# What you need to do
Return exactly, please, the lines from the one containing "Switch to Log tab in Result details" to the last line of the entries below, and nothing else, leaving pictures out.

# Task inputs
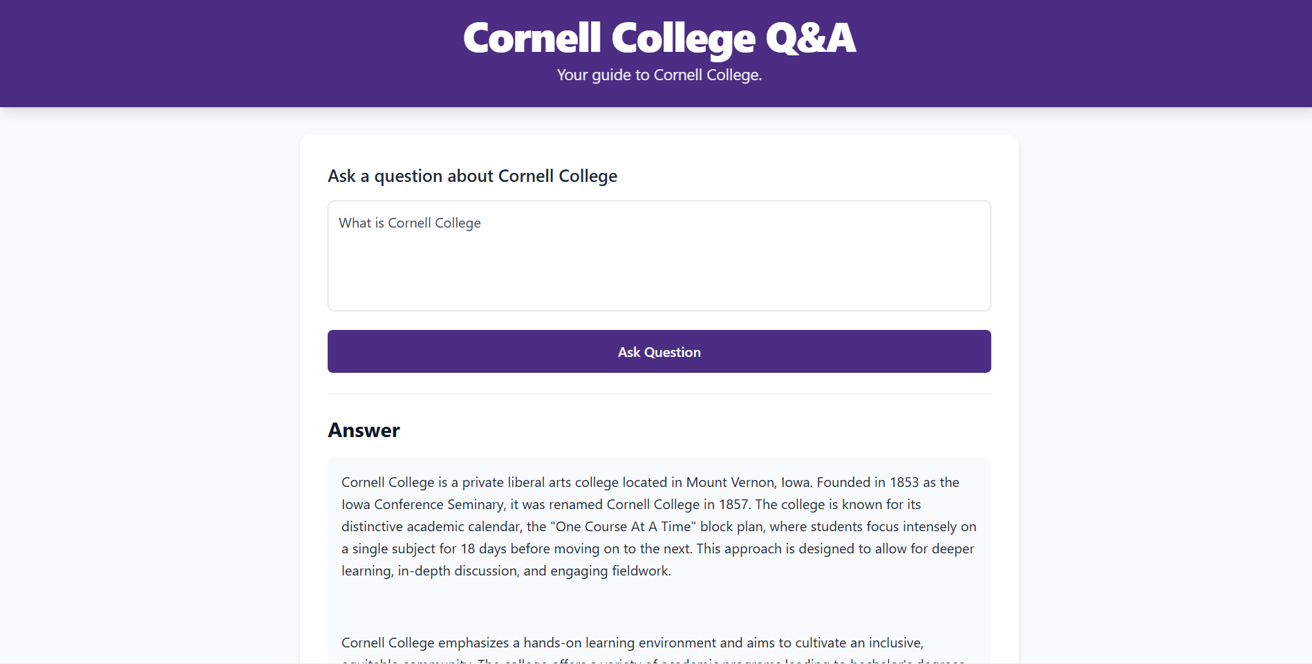Click the subtitle 'Your guide to Cornell College.'
The image size is (1312, 664).
(659, 75)
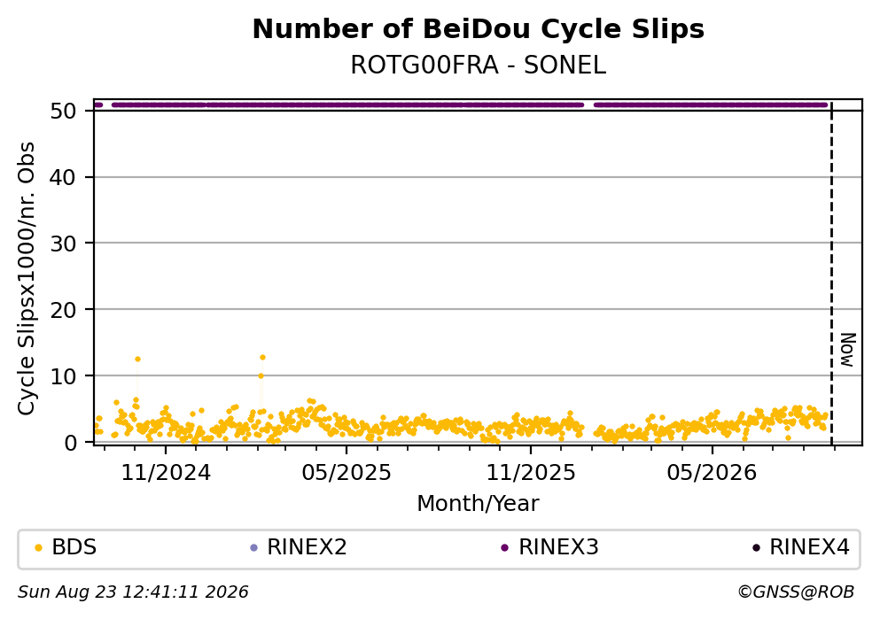This screenshot has width=880, height=619.
Task: Click the 11/2025 x-axis tick label
Action: [530, 473]
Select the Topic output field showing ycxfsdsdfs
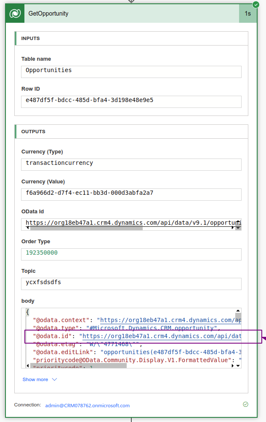The width and height of the screenshot is (266, 422). [x=131, y=284]
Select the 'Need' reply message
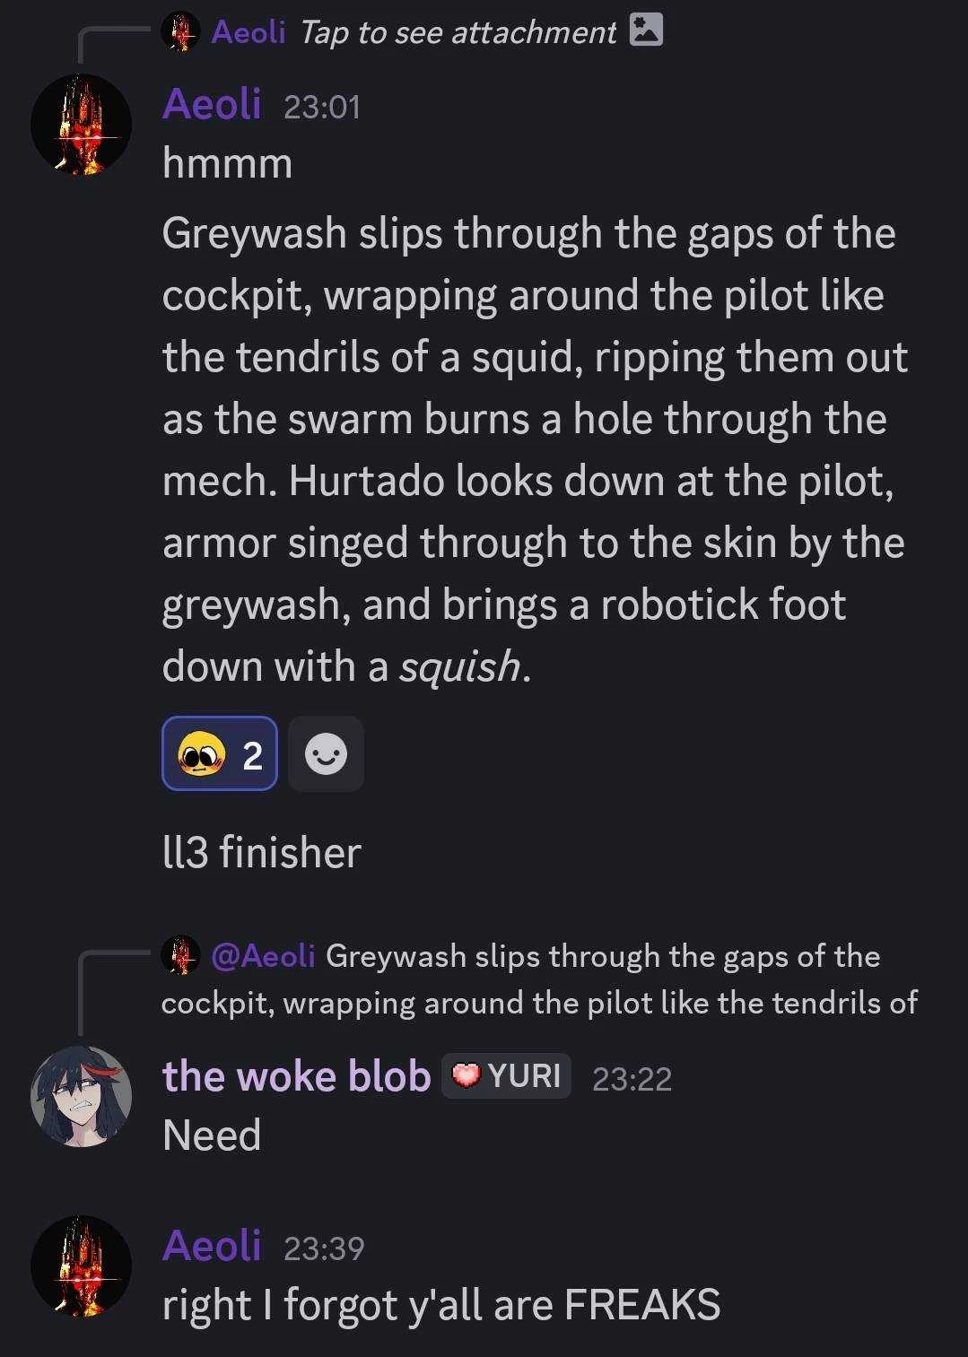The width and height of the screenshot is (968, 1357). pyautogui.click(x=212, y=1135)
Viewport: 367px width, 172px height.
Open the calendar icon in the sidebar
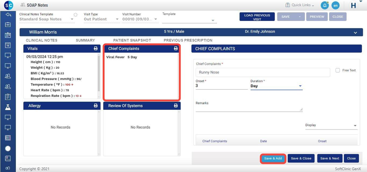coord(8,45)
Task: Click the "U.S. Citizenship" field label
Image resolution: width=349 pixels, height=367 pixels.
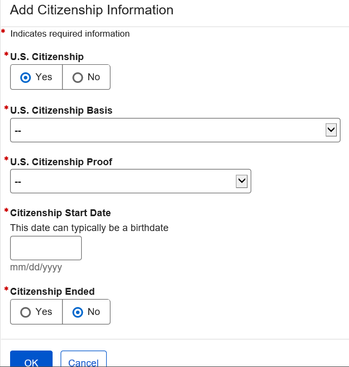Action: click(47, 57)
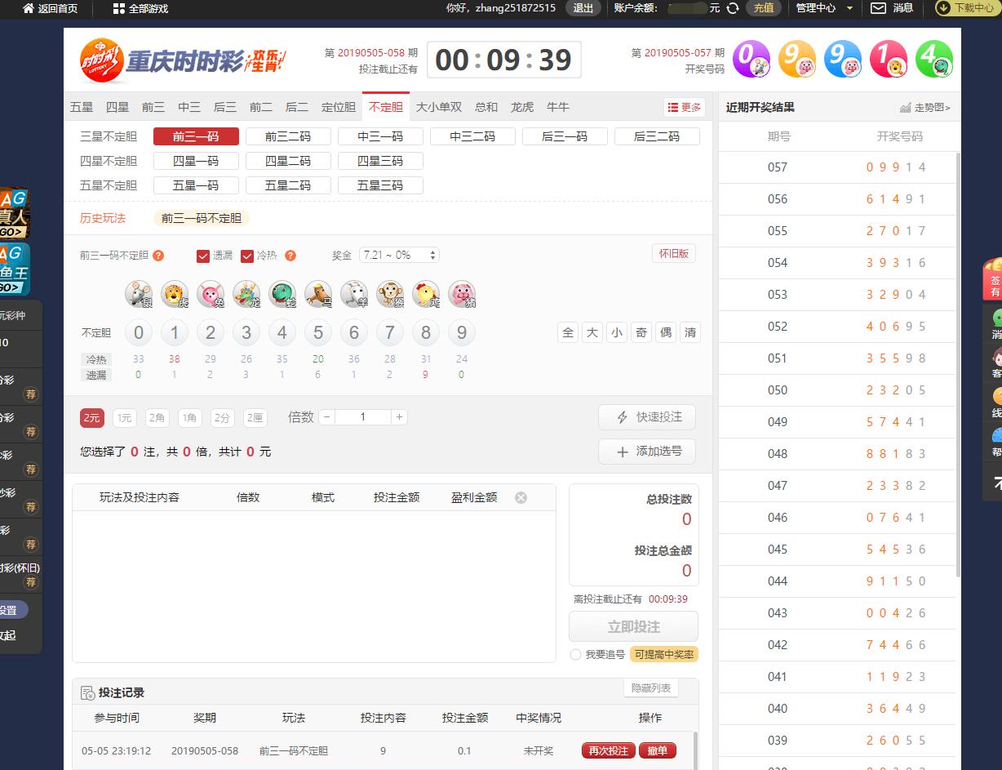
Task: Uncheck the 冷热 checkbox
Action: pyautogui.click(x=247, y=256)
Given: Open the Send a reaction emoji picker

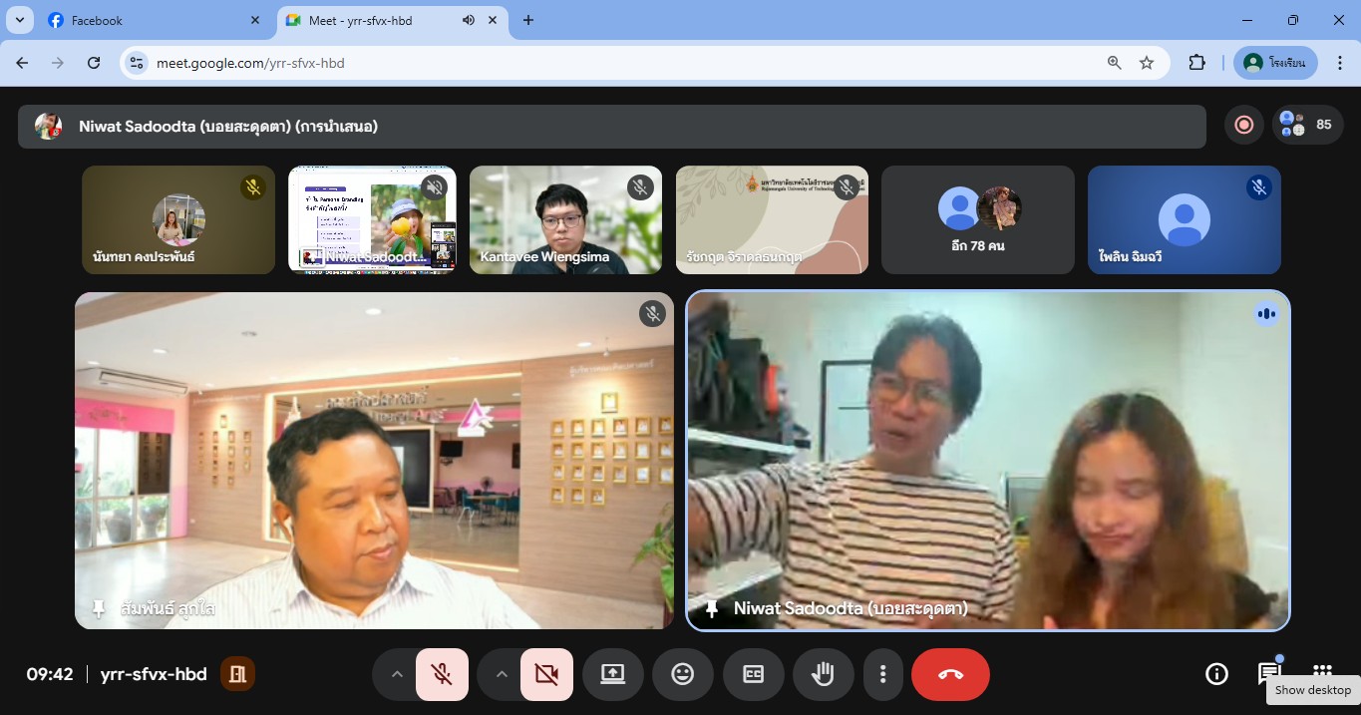Looking at the screenshot, I should coord(682,675).
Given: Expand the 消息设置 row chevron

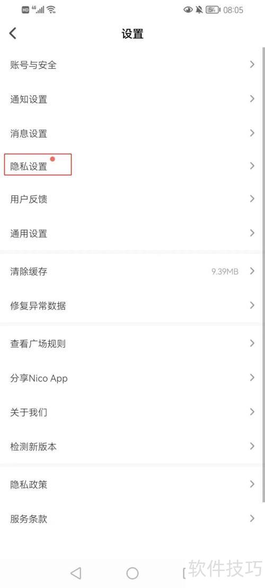Looking at the screenshot, I should 252,133.
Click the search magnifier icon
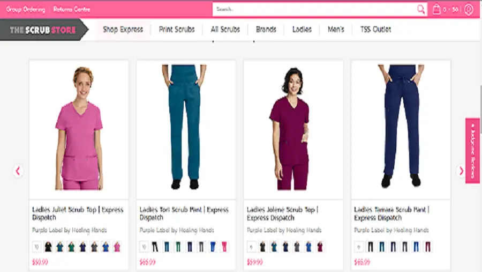The height and width of the screenshot is (272, 482). tap(421, 9)
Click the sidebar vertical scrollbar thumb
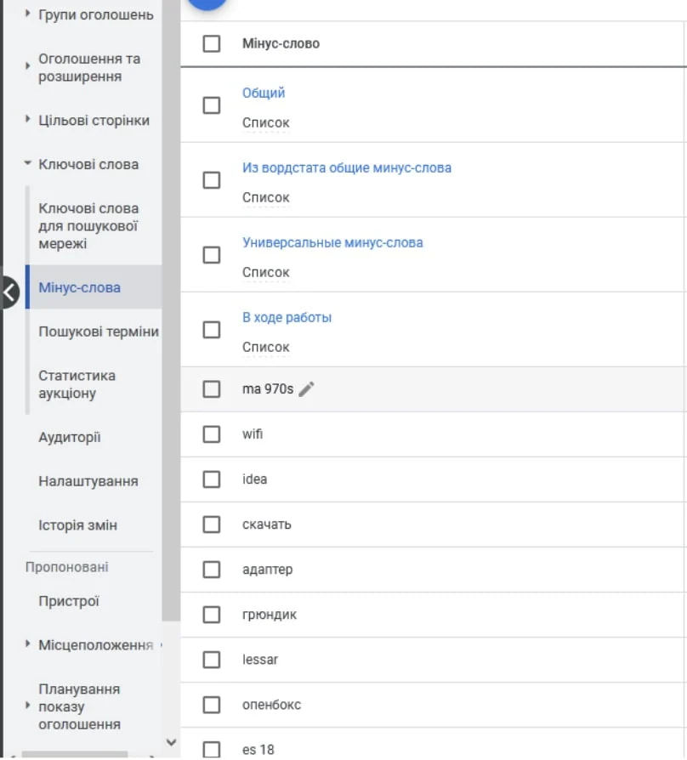This screenshot has width=687, height=760. pos(171,310)
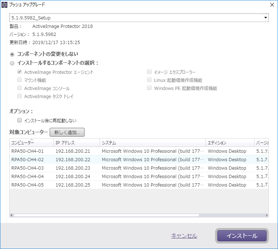The image size is (278, 249).
Task: Click the システム column header
Action: pyautogui.click(x=152, y=143)
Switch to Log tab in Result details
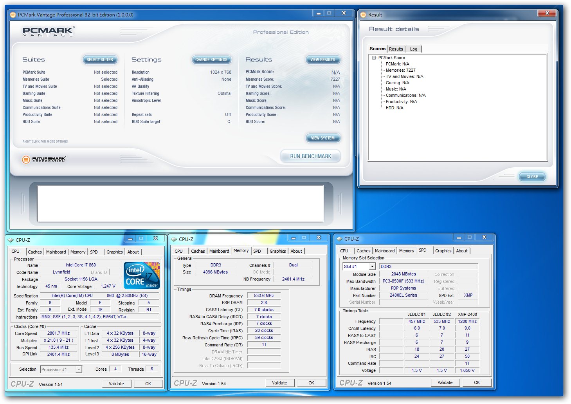 click(413, 49)
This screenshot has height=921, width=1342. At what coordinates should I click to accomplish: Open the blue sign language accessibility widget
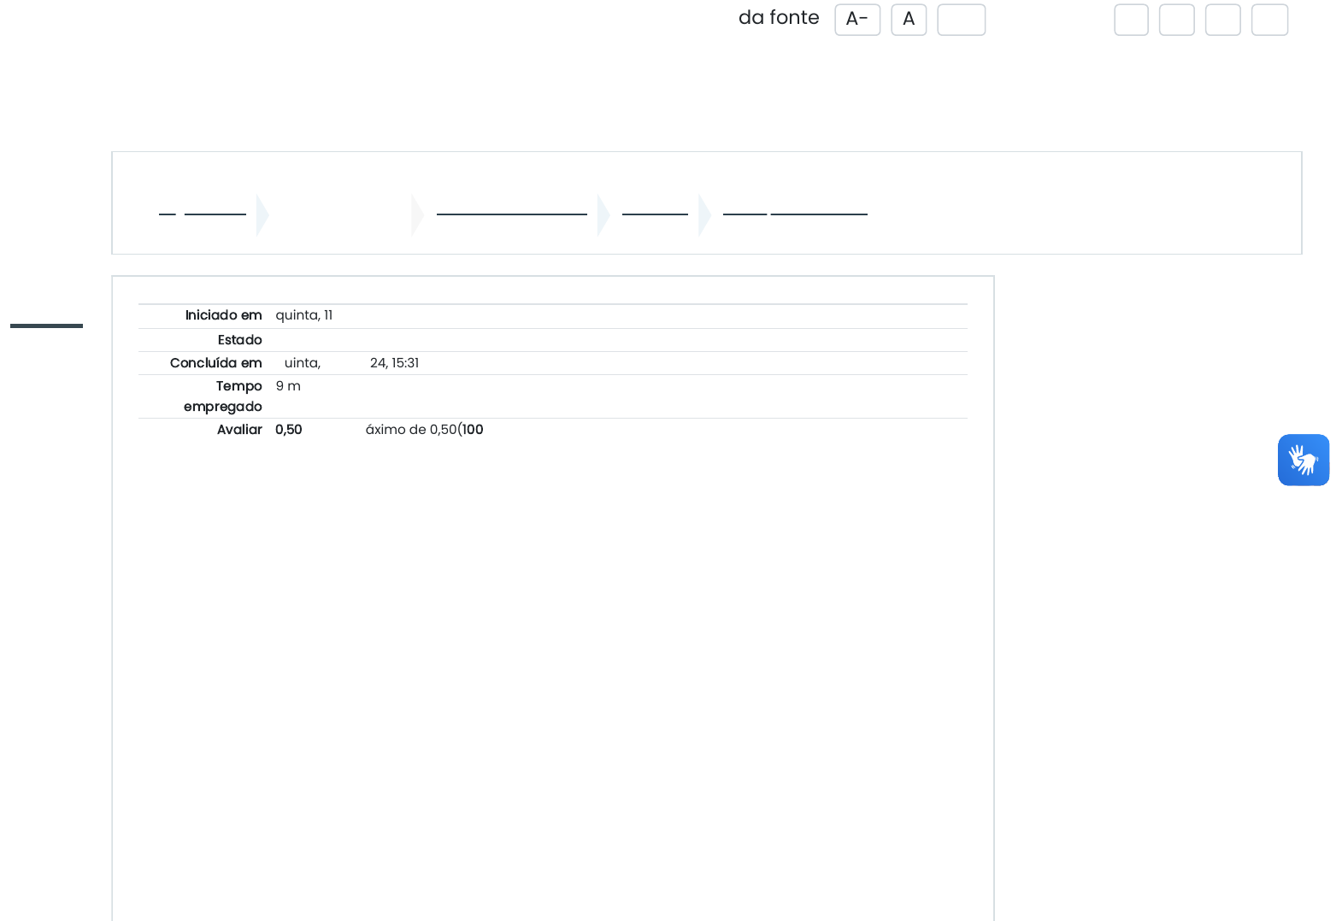(x=1303, y=460)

# Exercise output
Switch to Log tab in Result details
 click(413, 49)
This screenshot has height=921, width=1342. At what coordinates should I click to accomplish: Open the blue sign language accessibility widget
(x=1303, y=460)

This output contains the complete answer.